Data for the task

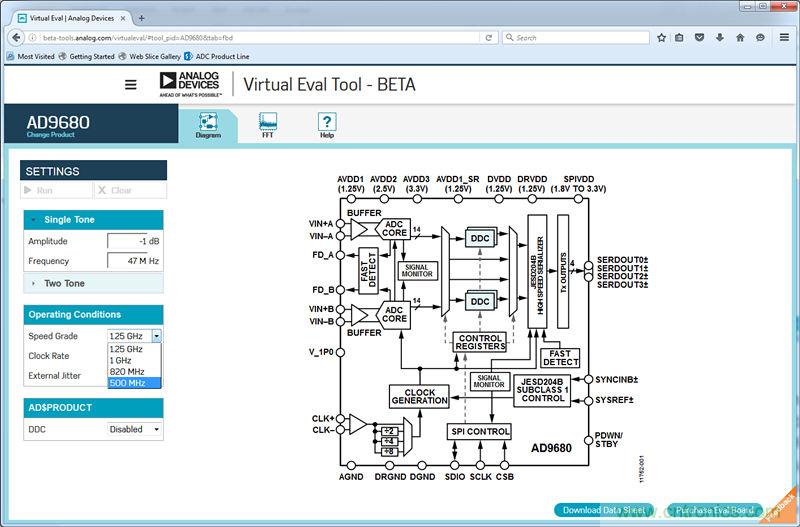Open the Help icon
Screen dimensions: 800x527
click(x=326, y=122)
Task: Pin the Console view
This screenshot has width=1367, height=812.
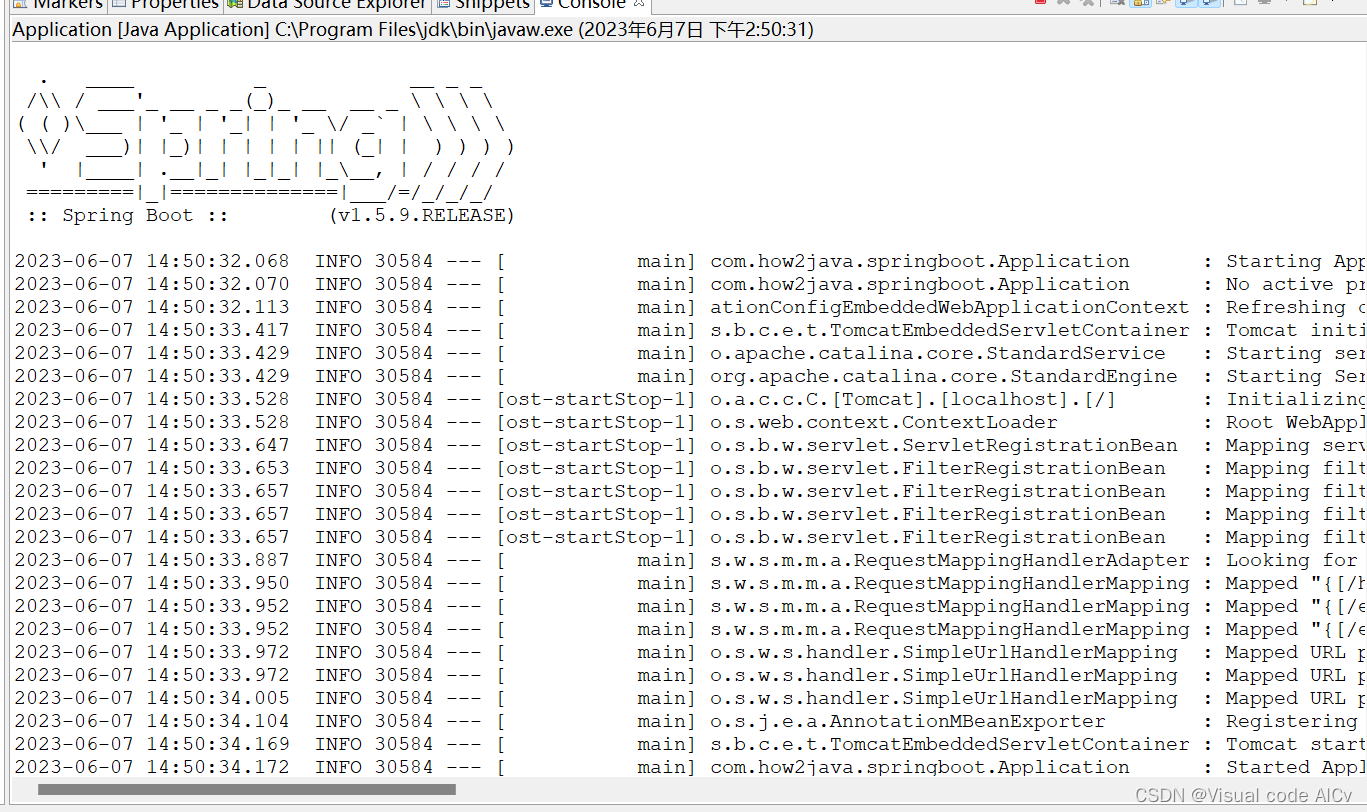Action: point(1240,4)
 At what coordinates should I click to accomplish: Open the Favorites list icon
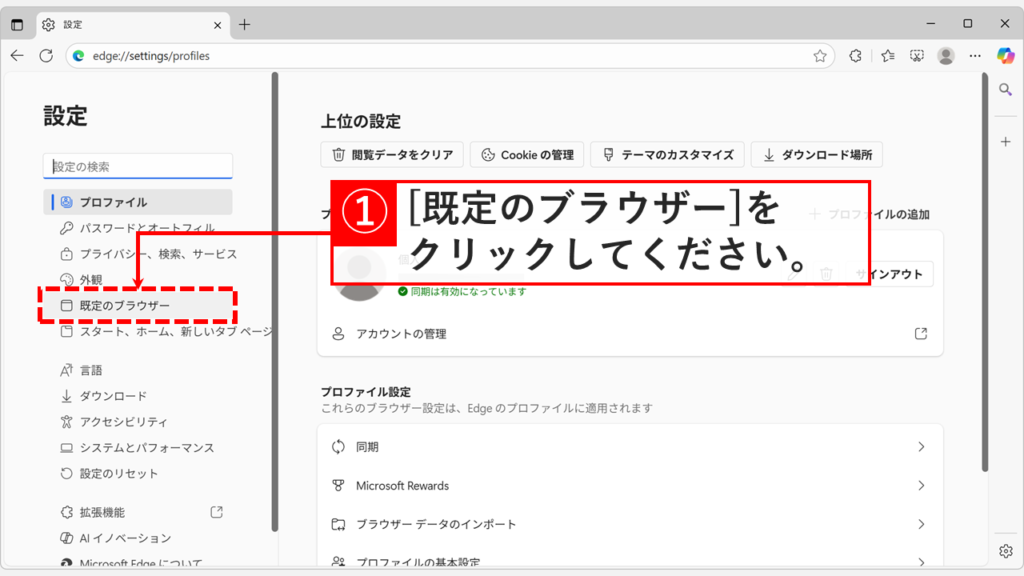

Required action
Transcribe exactly, and only, the lines from the one with "Task: Pin the Console view" through the final line of the data above. The pictures stay out.

Task response
Task: Pin the Console view
This screenshot has width=1367, height=812.
Action: point(1240,4)
 At what coordinates should I click to accomplish: Open the Favorites list icon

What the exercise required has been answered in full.